Le projet du retour implique une gymnastique complexe, il nécessite des aptitudes de maturité, de souplesse et de dextérité que les plus avertis s’attèlent à cultiver bien avant le départ. Certains réussissent tout de même à trouver leur équilibre en tirant le meilleur de la bi-culturalité qui résulte de fait de leur statut de repat.
Jusqu’ici, nous avons fait cas de ceux qui, ayant les moyens de sauter le pas, réalisaient tant bien que mal leur projet de retour. Cette catégorie n’est pourtant pas représentative de la totalité de la population immigrée.
Partir, une décision à la portée de tous ?
Qu’en est-il donc de ceux qui, pour une multitude de raisons, ne peuvent répondre à l’appel des racines et n’ont d’autres choix que de rester en terre d’accueil ?
Ceux dont les noms de famille ne garantissent pas un toit et un emploi confortables au pays ? Parce que, croyez-le ou non, il existe des pays où les recrutements se font au « militomètre » et non au talent.
Qu’en est-il de ceux dont les diplômes et expériences ne permettent pas d’espérer être classés en tête de liste lors des recrutements en Afrique ? Ceux-là à qui l’idée du retour n’effleurerait pas l’esprit parce qu’un retour reviendrait à trahir l’espoir de toute une famille ?
Ceux qui au fil des ans, des amitiés et des amours ont fait le choix, tout à fait légitime, d’établir leur vie ailleurs qu’en Afrique ?
Qu’en est-il des sans-papiers qui, du fait de leur statut administratif, ne peuvent bénéficier de cette même naturalisation, qui, nous l’aurons compris, demeure une condition du retour apaisé ? Quand bien même la reverse migration aura passé l’étape de l’épiphénomène, elle reste loin d’être une évidence pour l’entièreté de la diaspora africaine.
Enfin, au-delà des discours, des souhaits et motivations qui animent chacun, le projet du retour en Afrique ne peut se concrétiser dans le cadre d’un prêt à penser garni de prescriptions magiques.

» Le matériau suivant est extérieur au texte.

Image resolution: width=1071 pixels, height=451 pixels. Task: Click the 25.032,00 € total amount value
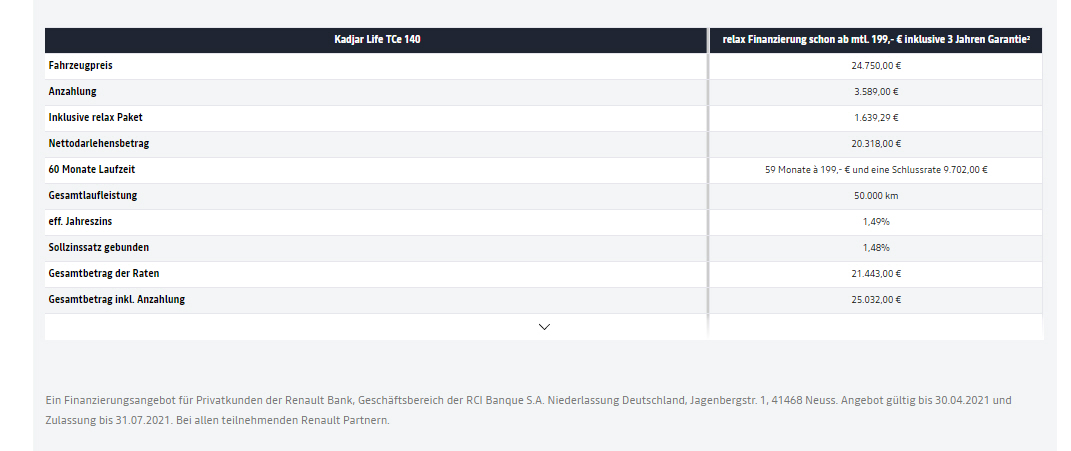(876, 299)
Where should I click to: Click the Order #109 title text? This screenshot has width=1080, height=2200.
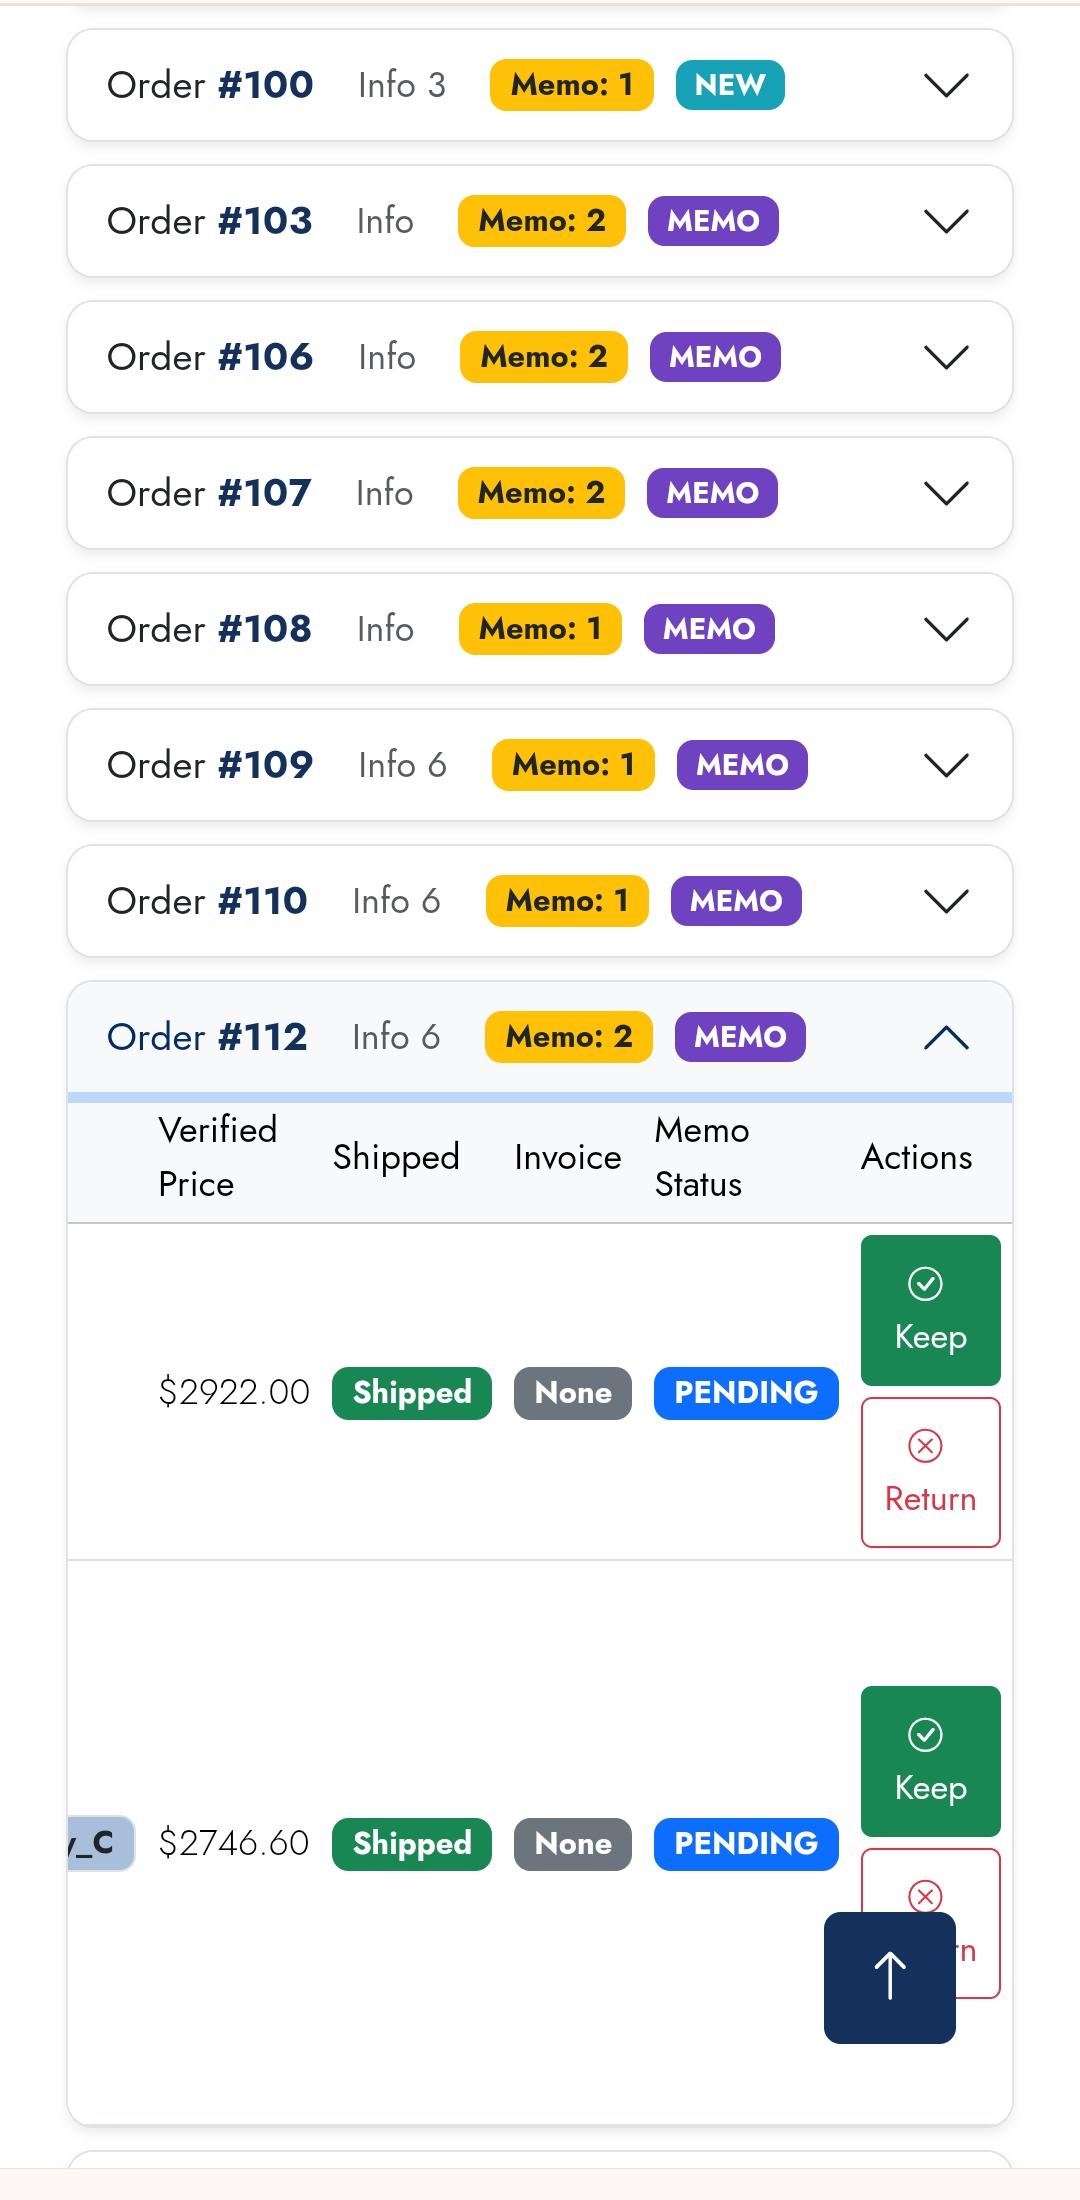pyautogui.click(x=210, y=765)
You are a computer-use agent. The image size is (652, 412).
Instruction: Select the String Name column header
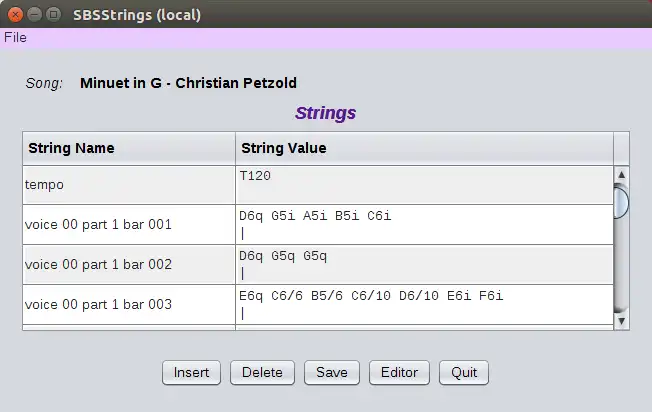click(x=129, y=148)
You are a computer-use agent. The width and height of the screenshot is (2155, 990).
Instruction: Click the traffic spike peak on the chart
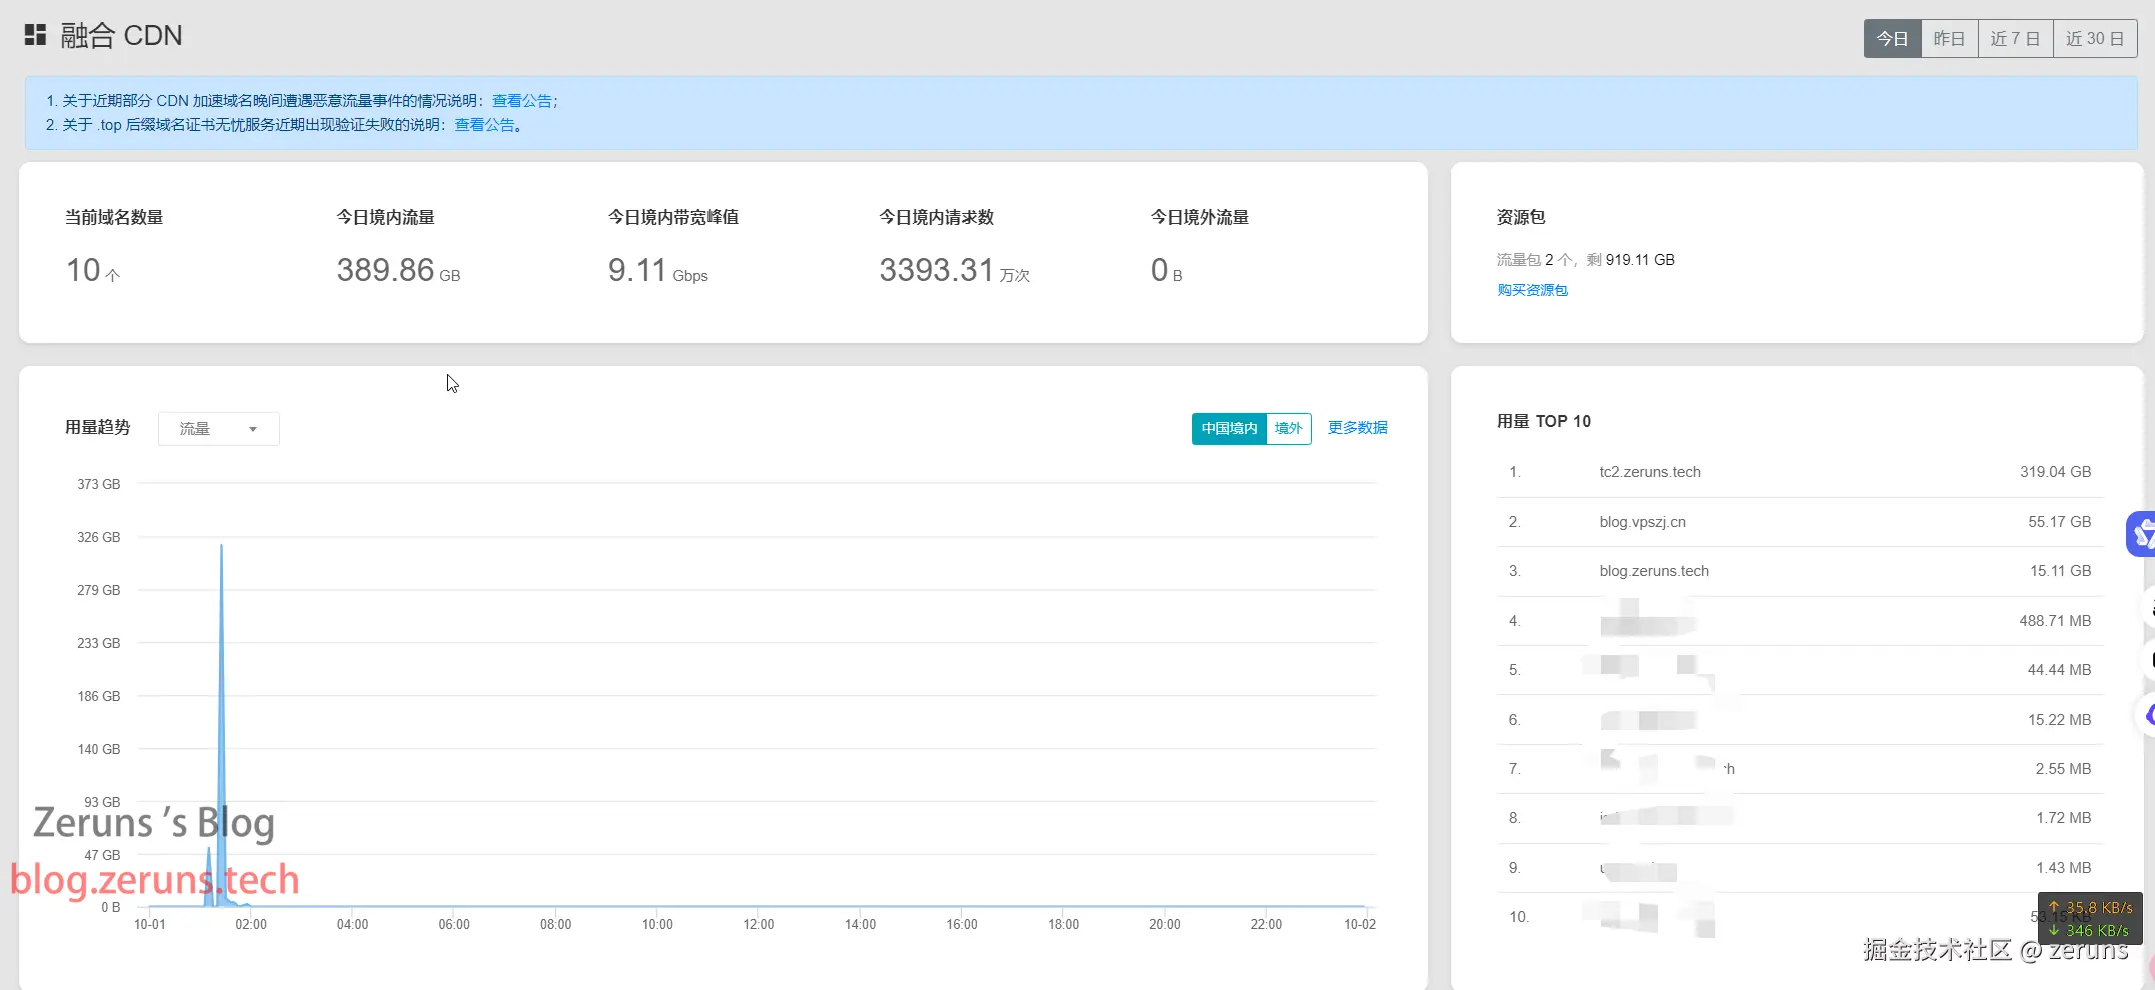[x=221, y=545]
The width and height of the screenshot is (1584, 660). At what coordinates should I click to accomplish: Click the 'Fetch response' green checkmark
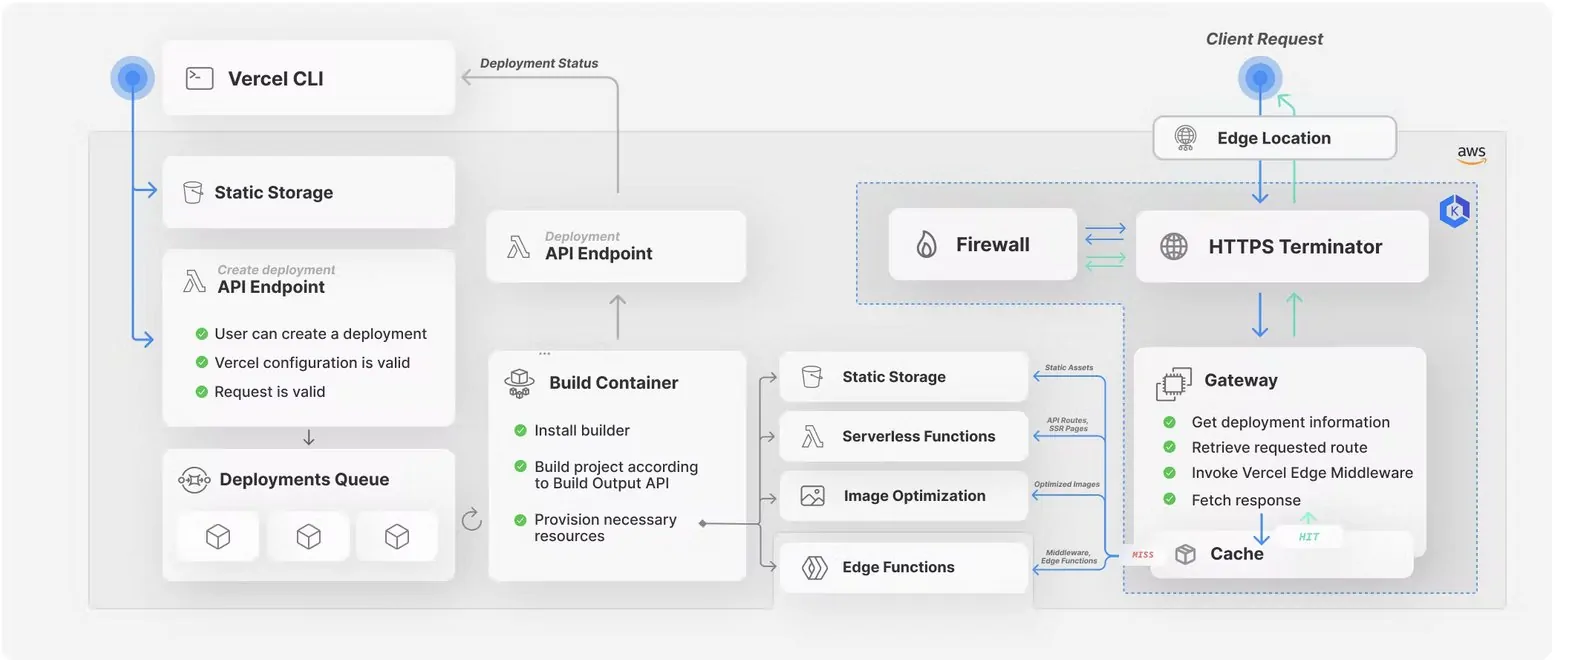coord(1169,499)
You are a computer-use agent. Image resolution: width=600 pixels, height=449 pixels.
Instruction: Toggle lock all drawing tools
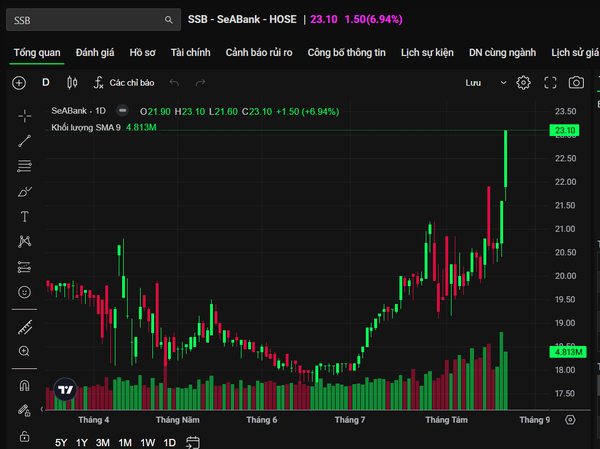click(x=24, y=436)
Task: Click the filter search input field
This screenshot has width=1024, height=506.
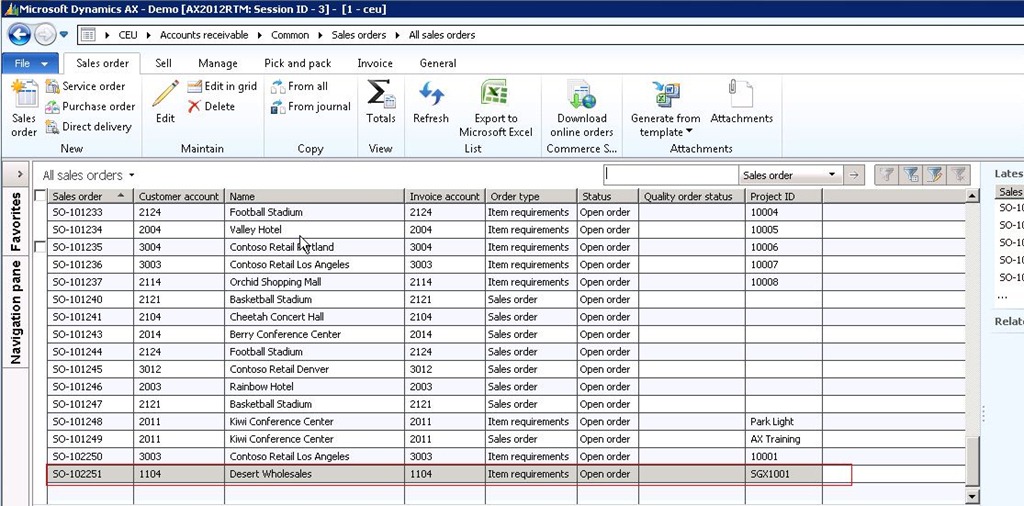Action: click(670, 175)
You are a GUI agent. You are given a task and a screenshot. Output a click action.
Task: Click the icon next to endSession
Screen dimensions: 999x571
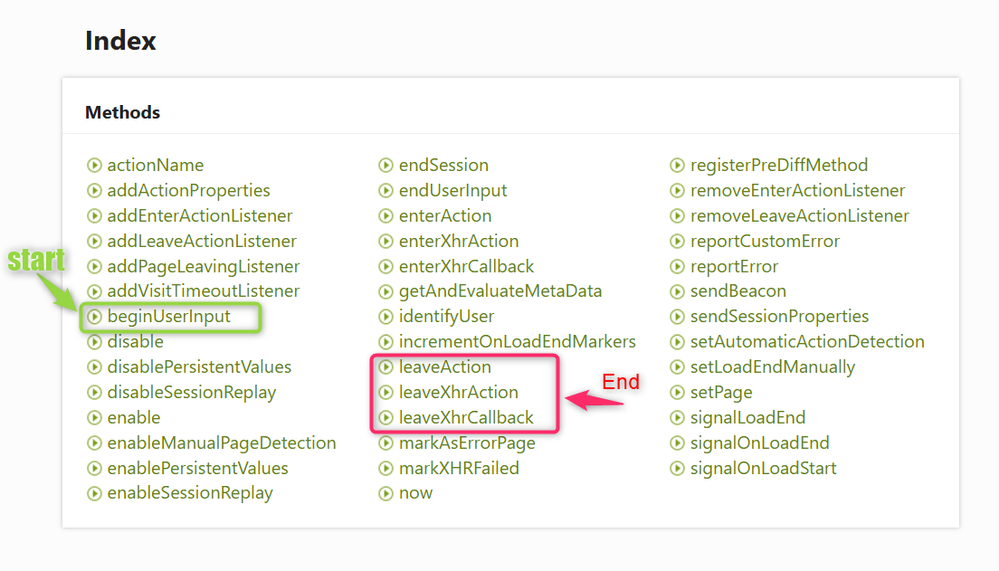click(x=386, y=165)
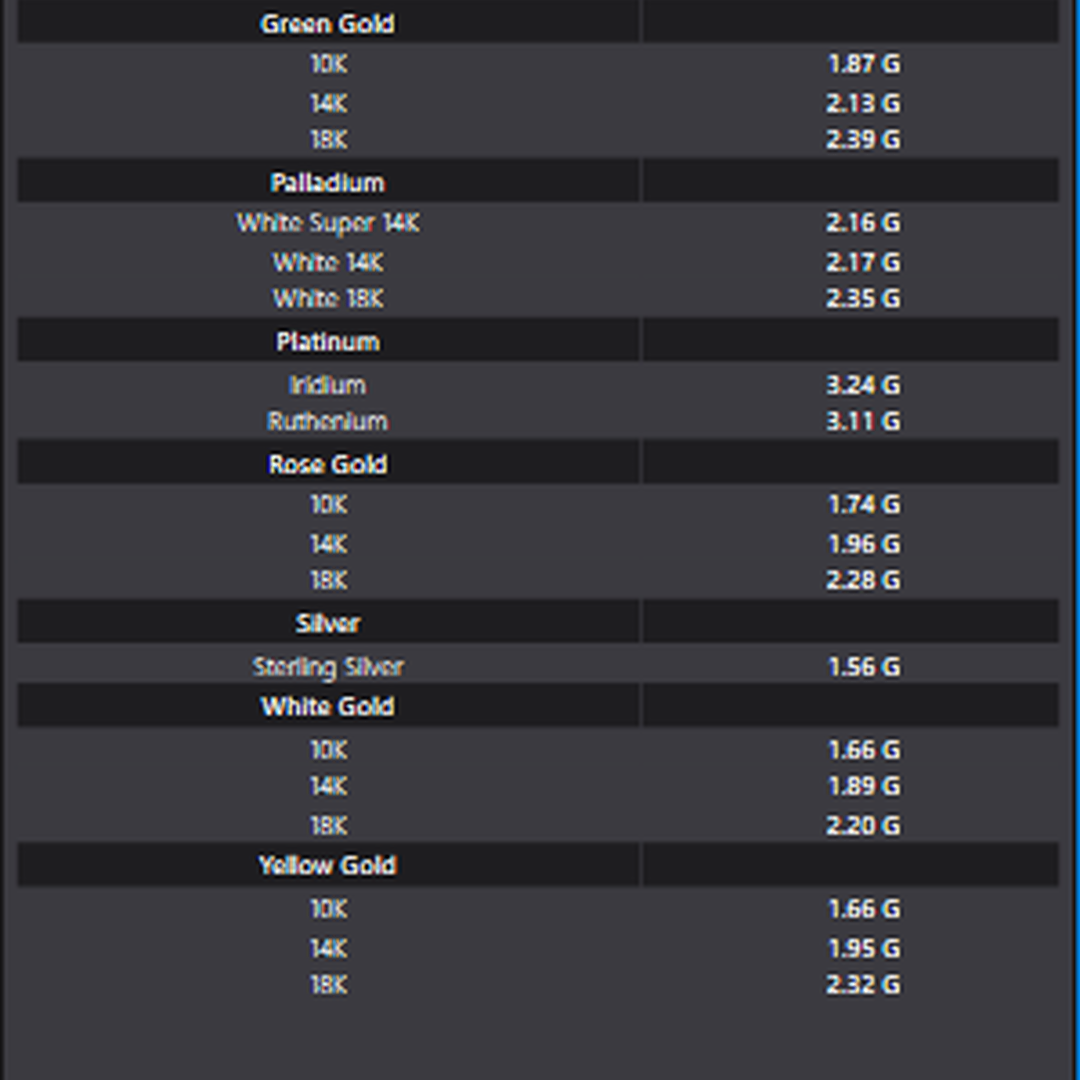The height and width of the screenshot is (1080, 1080).
Task: Select White Gold 18K weight 2.20 G
Action: [x=862, y=826]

La discussion avec mon amie rentrée au Bénin s’était achevée sur ces mots : « la décision du retour n’est pas une décision rationnelle parce que, si nous prenons les choses de manière objective, le contexte peut être rude. Cette décision vient forcément du cœur, c’est un appel. Il y aura toujours une raison de ne pas rentrer (le confort occidental auquel on s’habitue, entre autres). Il y aura aussi plein de raisons de rentrer. Il faut juste veiller à partir au bon moment. Ne pas partir trop tôt ni trop tard. Je suis de plus en plus persuadée que le retour est avant tout une décision personnelle, de cœur, d’âme, de ventre ».